Exercise instructions ::
Reproduce each line below precisely. Drop the pictures.

(Dataset records)
────────────────────────────────────────
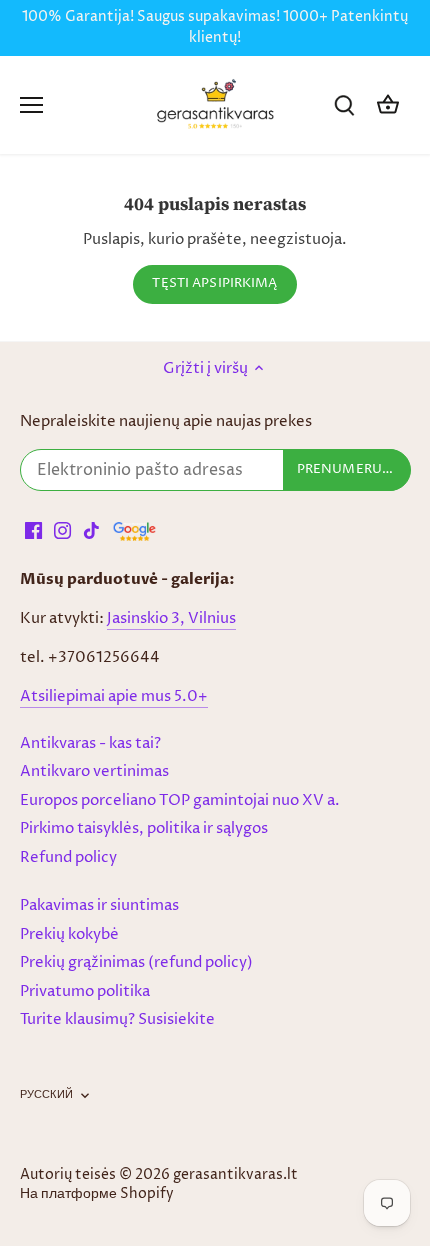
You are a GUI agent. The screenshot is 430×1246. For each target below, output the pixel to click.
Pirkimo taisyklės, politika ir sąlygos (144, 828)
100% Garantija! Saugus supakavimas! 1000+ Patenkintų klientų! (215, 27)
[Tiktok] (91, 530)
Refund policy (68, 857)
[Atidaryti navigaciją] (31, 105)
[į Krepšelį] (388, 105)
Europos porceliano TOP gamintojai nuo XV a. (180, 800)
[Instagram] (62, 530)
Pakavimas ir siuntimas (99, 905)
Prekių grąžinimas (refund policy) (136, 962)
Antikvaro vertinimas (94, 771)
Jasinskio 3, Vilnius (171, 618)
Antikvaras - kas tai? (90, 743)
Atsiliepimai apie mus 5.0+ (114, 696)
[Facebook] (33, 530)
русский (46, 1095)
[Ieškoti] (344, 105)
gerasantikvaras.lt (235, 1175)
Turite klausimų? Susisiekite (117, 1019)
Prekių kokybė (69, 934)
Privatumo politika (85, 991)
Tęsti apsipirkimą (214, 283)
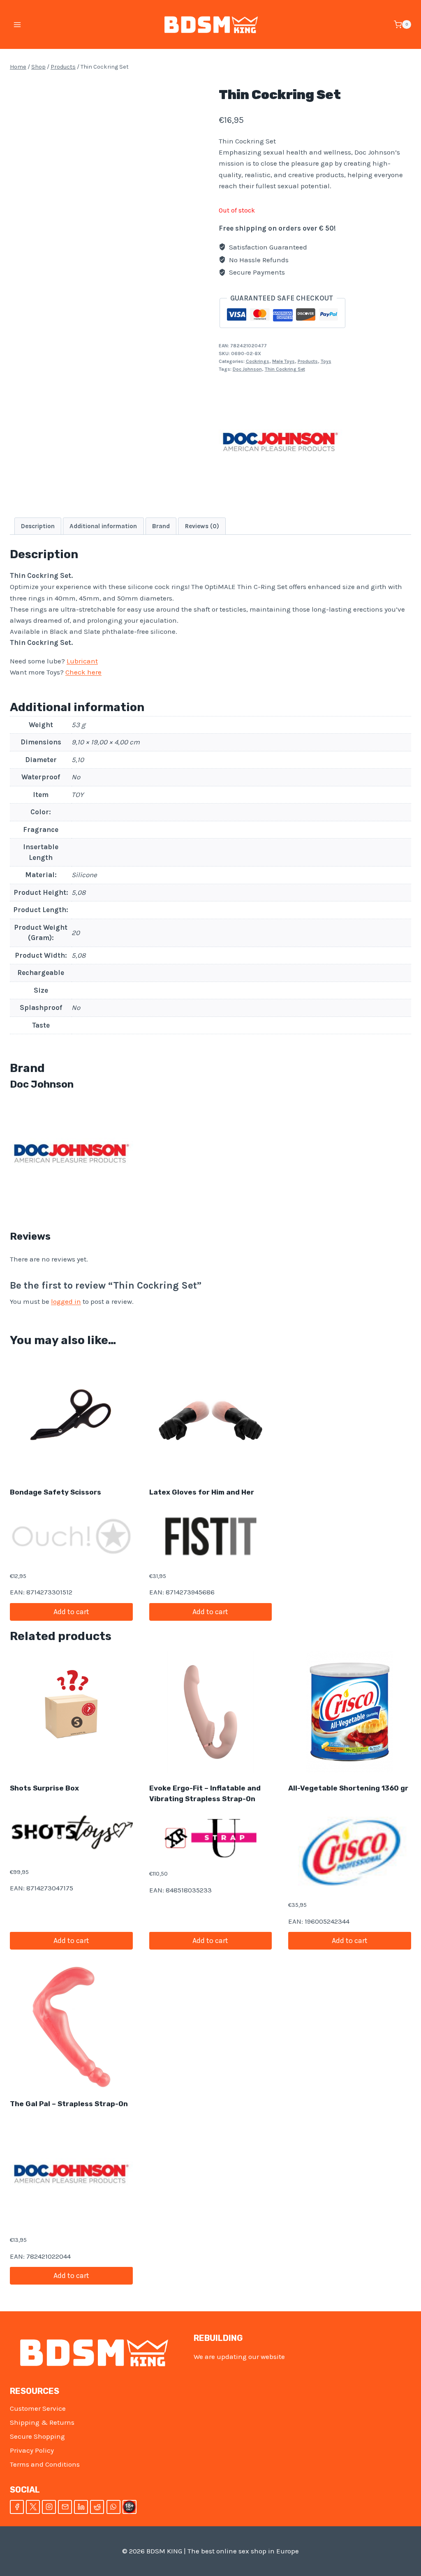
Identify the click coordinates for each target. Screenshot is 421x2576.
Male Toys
────────────────────────────────────────
Your response ::
You are a GUI agent. The screenshot is 430×1246. For each target below, output the pixel to click.
Pirkimo taisyklės, politika ir sąlygos (144, 828)
100% Garantija! Saugus supakavimas! 1000+ Patenkintų klientų! (215, 27)
[Tiktok] (91, 530)
Refund policy (68, 857)
[Atidaryti navigaciją] (31, 105)
[į Krepšelį] (388, 105)
Europos porceliano TOP gamintojai nuo XV a. (180, 800)
[Instagram] (62, 530)
Pakavimas ir siuntimas (99, 905)
Prekių grąžinimas (refund policy) (136, 962)
Antikvaro vertinimas (94, 771)
Jasinskio 3, Vilnius (171, 618)
Antikvaras - kas tai? (90, 743)
Atsiliepimai apie mus 5.0+ (114, 696)
[Facebook] (33, 530)
русский (46, 1095)
[Ieškoti] (344, 105)
gerasantikvaras.lt (235, 1175)
Turite klausimų? Susisiekite (117, 1019)
Prekių kokybė (69, 934)
Privatumo politika (85, 991)
Tęsti apsipirkimą (214, 283)
Identify the click coordinates for each target. Screenshot is 421x2576.
Male Toys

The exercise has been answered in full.